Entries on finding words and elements
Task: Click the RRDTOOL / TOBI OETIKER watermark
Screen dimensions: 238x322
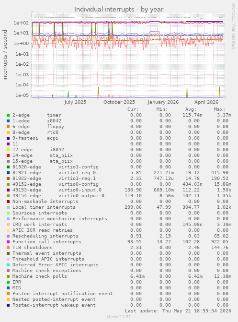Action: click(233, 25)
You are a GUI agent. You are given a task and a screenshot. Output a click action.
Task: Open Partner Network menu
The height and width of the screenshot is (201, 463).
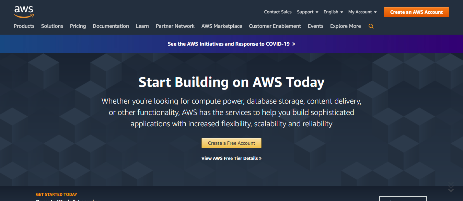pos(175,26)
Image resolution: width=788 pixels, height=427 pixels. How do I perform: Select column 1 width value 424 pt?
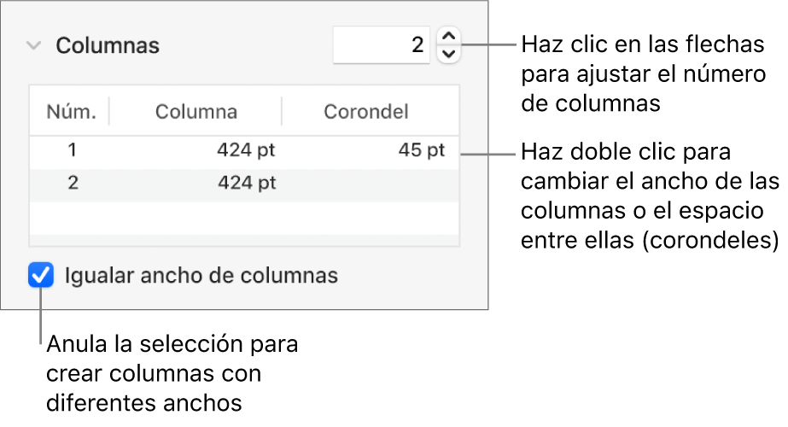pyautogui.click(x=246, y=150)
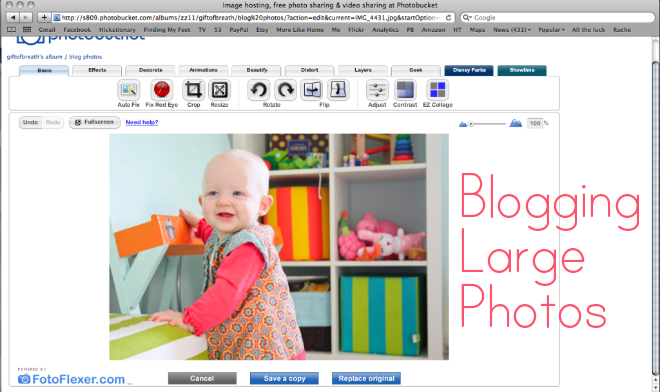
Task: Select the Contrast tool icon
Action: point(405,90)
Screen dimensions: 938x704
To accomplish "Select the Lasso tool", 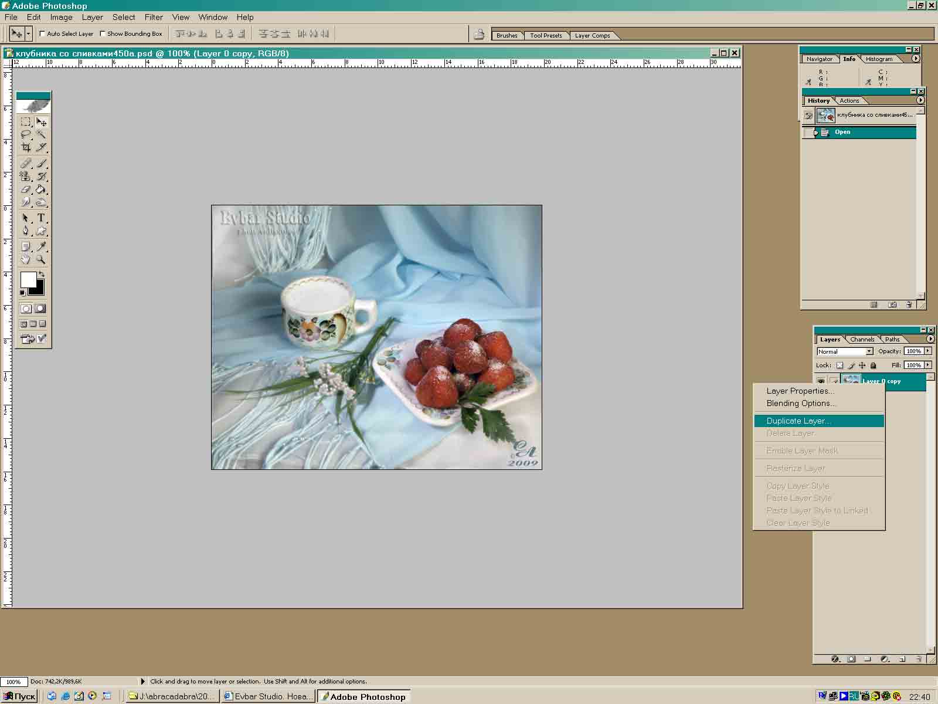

# [Required task]
Can you output the data above as a Markdown table with the columns No. and Line, one numbered row for each non-blank line, and without the pictures?

# [Final answer]
| No. | Line |
|---|---|
| 1 | Task: Click the RRDTOOL / TOBI OETIKER watermark |
| 2 | Screen dimensions: 238x322 |
| 3 | Action: click(233, 25) |
| 4 | You are a GUI agent. You are given a task and a screenshot. Output a click action. |
| 5 | Task: Open Partner Network menu |
| 6 | The height and width of the screenshot is (201, 463). |
| 7 | pos(175,26) |
| 8 | Image resolution: width=788 pixels, height=427 pixels. How do I perform: Select column 1 width value 424 pt? |
| 9 | pyautogui.click(x=246, y=150) |
| 10 | Task: Select the Contrast tool icon |
| 11 | Action: point(405,90) |
| 12 | Screen dimensions: 938x704 |
| 13 | To accomplish "Select the Lasso tool",  |